#### [Text]
Start of Block

Personal information
- Date of birth: 17 December 1996 (age 29)
- Place of birth: Dublin, Ireland
- Position: Goalkeeper

Team information
- Current team: Treaty United

Youth career
- Lough Derg FC
- 0000–2013: St. Kevin's Boys
- 2013–2015: Shelbourne

Senior career*
- Years: Team / Apps / (Gls)
- 2015–2017: Shelbourne / 20 / (0)
- 2017–2018: Longford Town / 7 / (0)
- 2018–2019: Limerick / 30 / (0)
- 2020–2021: Shelbourne / 9 / (0)
- 2022: Treaty United / 29 / (0)
- 2023–2024: Longford Town / 55 / (0)
- 2024: Galway United / 0 / (0)
- 2025: Drogheda United / 1 / (0)
- 2026-: Treaty United / 26 / (0)

= Jack Brady =

Irish professional footballer

Jack Brady (17 December 1996) is an Irish footballer who plays as a goalkeeper for League of Ireland First Division side Treaty United.

End of Block

#### [Information shown]
Start of Block

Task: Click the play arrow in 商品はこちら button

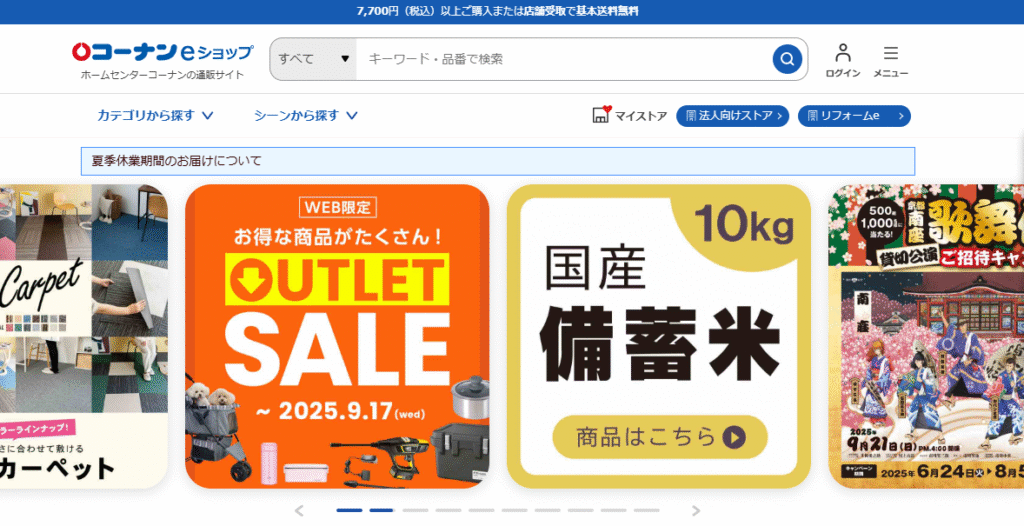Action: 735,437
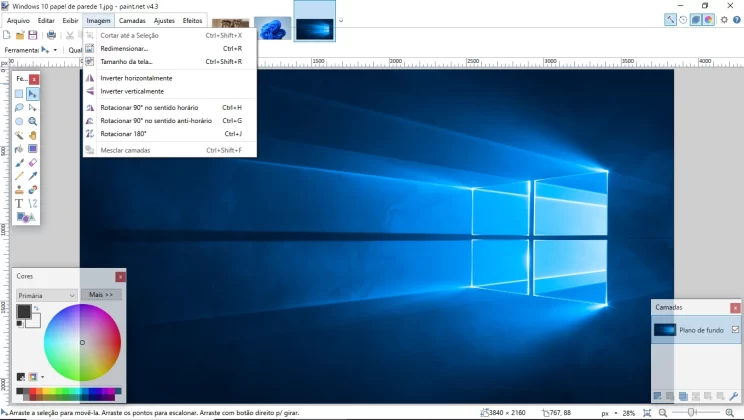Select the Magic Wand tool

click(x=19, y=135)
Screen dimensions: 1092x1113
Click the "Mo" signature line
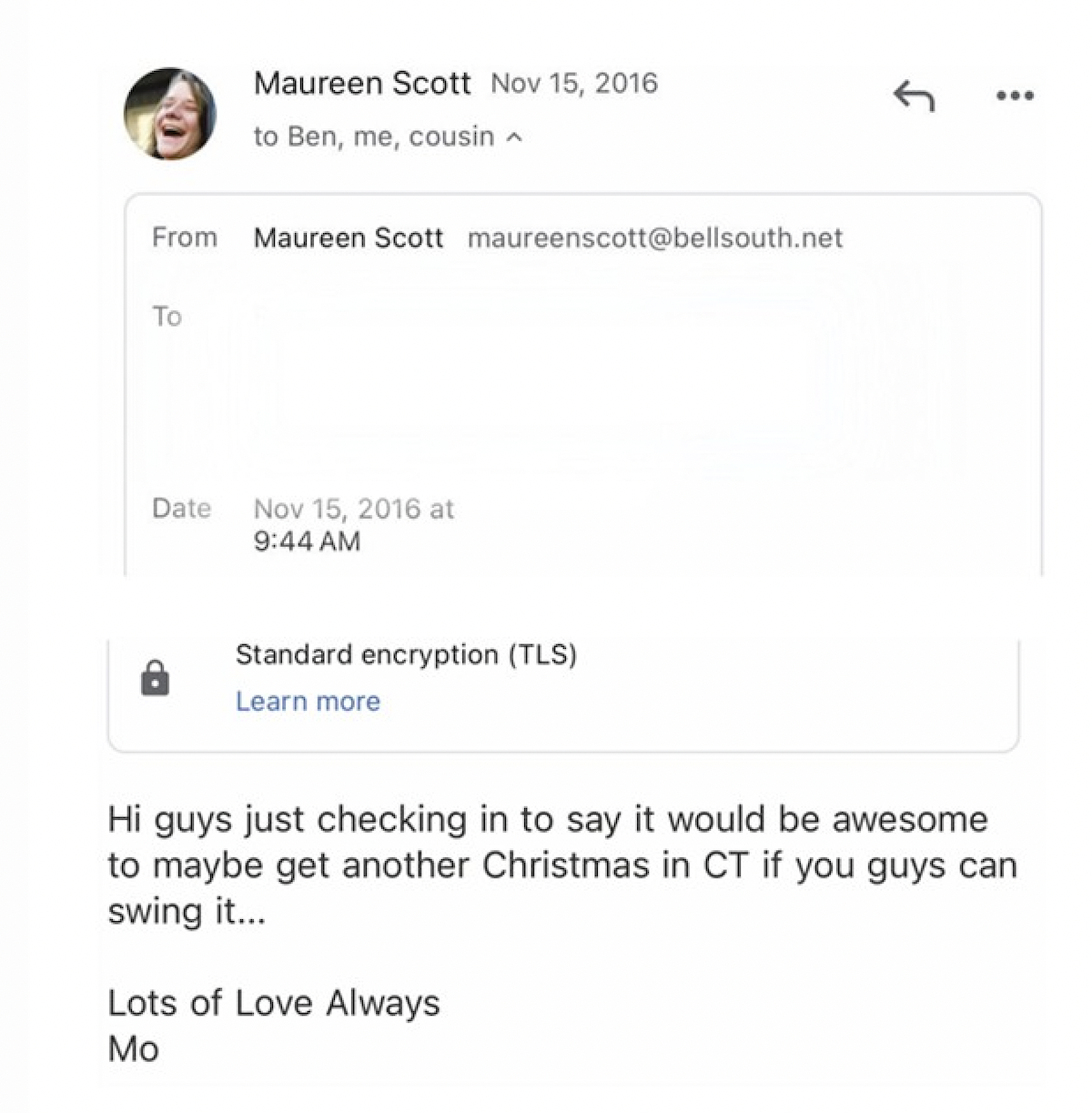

End of Block

#### [Using the information]
(1) In the Jack Brady profile, which club is listed for his 2018–2019 senior career?
(2) Resume the Jack Brady profile after its final sentence.

#### [Results for the exercise]
(1) Limerick

(2)
==Early life==
Brady was born in Dublin on 17 December 1996. Brady was educated at St Anne's Community College in Killaloe.

==Club career==
Brady spent his youth years at Dublin clubs St. Kevin's Boys, and Shelbourne. He started to appear on the bench frequently during the 2015 season and made his debut in a 2–0 home win against Cobh Ramblers. He went on to make 20 appearances for the club.

In 2017, Longford Town signed Brady until the end of the season. While there he made seven league appearances, and was usually used as a substitute.

In 2018, Brady moved back south and signed for Limerick F.C. While there he was a regular starter and made 30 league appearances before the club's liquidation.

In 2020 Brady returned to Shelbourne.

Brady signed for new Limerick club Treaty United in 2021. Brady made 31 appearances in all competitions, keeping eleven clean sheets, as the club reached the Semi-Finals of both the FAI Cup and First Division play-offs.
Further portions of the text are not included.